Mas deixemo-nos de hipóteses. Isto que descrevo já existe. E já foi experimentado e com resultados interessantes. As Nações Unidas (programa Building Blocks) experimentaram-no com sucesso no campo de refugiados de Azraq, na Jordânia, sendo a tecnologia base Blockchain. Adicionalmente, usou-se informação biométrica (neste caso scannando o olho) para identificação das pessoas envolvidas. Numa Síria em conflito os refugiados foram acolhidos na Jordânia e aí ajudados por cadeias de abastecimento já estabelecidas e não necessariamente específicas para o efeito (foram usados cerca de 200 pontos de venda já em operação).

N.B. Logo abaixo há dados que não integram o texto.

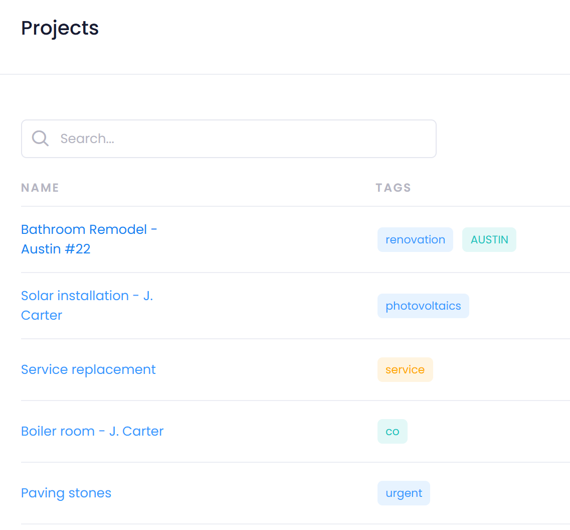Open the Service replacement project
Viewport: 570px width, 530px height.
tap(88, 369)
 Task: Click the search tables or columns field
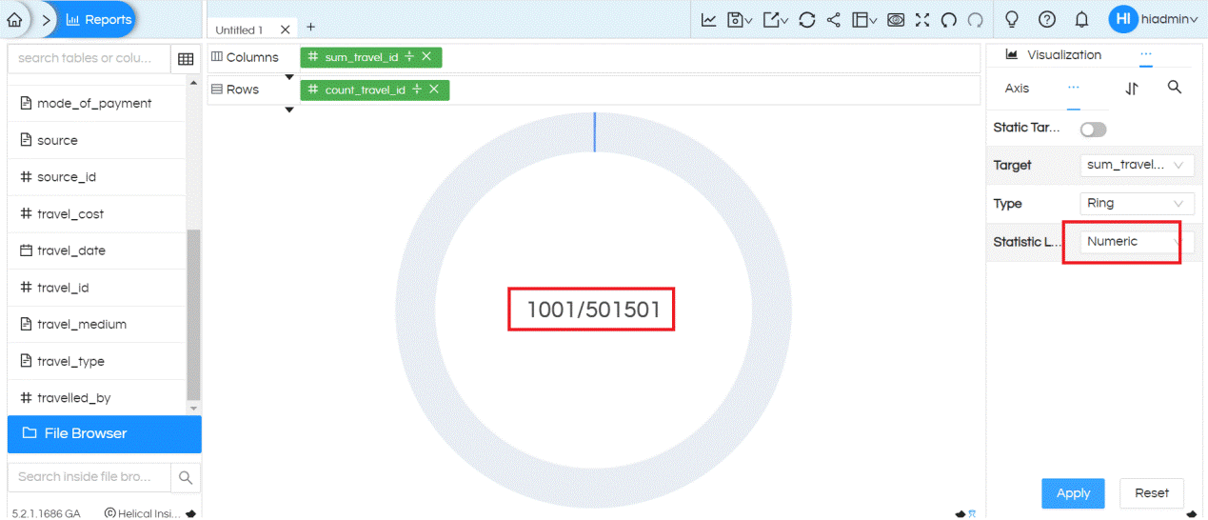[86, 58]
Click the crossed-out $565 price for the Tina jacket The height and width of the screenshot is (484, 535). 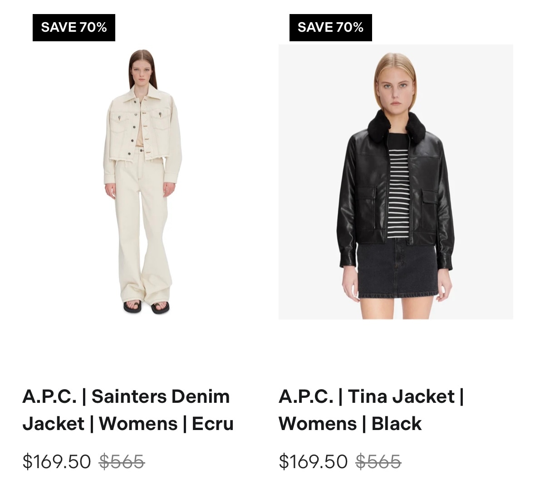[378, 461]
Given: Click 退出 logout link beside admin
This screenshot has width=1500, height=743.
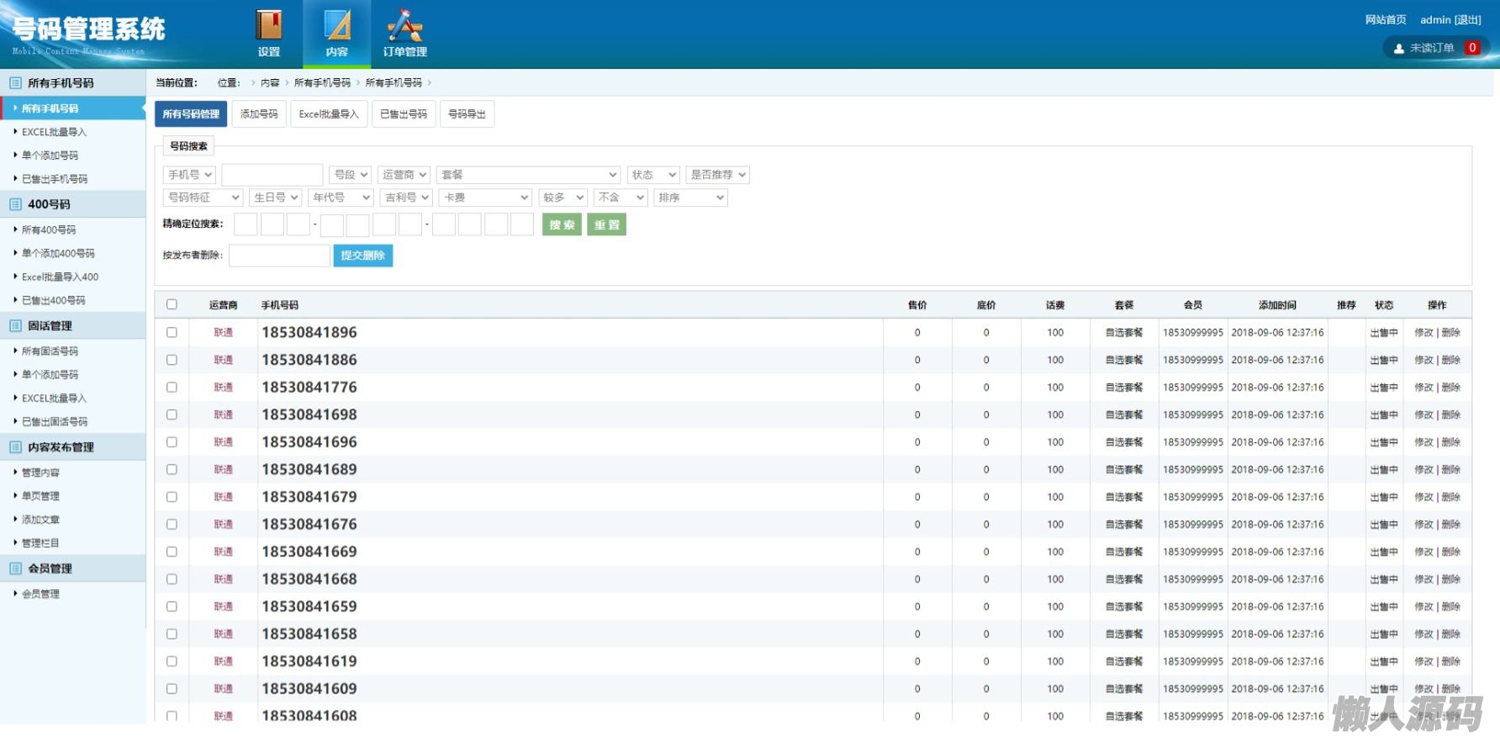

Mais, não são feitos pagamentos às pessoas carenciadas mas usada tecnologia Blockchain para transferência de códigos entre as Nações Unidas e os refugiados. A lógica da tecnologia permite redesenhos no próprio sistema físico pelo que não é de surpreender que muito do que se vai vendo e implementando venha a impactar o desenho de futuras soluções de cadeia de abastecimento.
Uma conclusão parece evidente: Não é seguro que a Blockchain altere por completo o desenho de cadeias de abastecimento ou mesmo ponha em causa uma lógica de cadeia de abastecimento central na medida em que os benefícios em custo se afiguram gigantes para os operadores ao praticarem centralização física: em stock de segurança, em stock total, em pessoas, em contactos, em movimentos, em visibilidade, enfim, numa séria de características difíceis de perder. Mas pode ser relativamente seguro que a Blockchain altere alguns desenhos e algumas práticas. E sua lógica, essencialmente descentralizada, faz-nos pensar quais os impactos que poderá ter no desenho futuro de outras cadeias de abastecimento.
Entram nesta equação (para pensar), claro está, sectores como o retalho, a indústria de fast moving consumer goods, a eletrónica de consumo, a automóvel, a farmacêutica, e tantas e tantas outras indústrias que usam lógicas de cadeias de abastecimento centrais. Ou seja, neste momento praticamente todas as indústrias sem exceção. Dá no mínimo para pensar.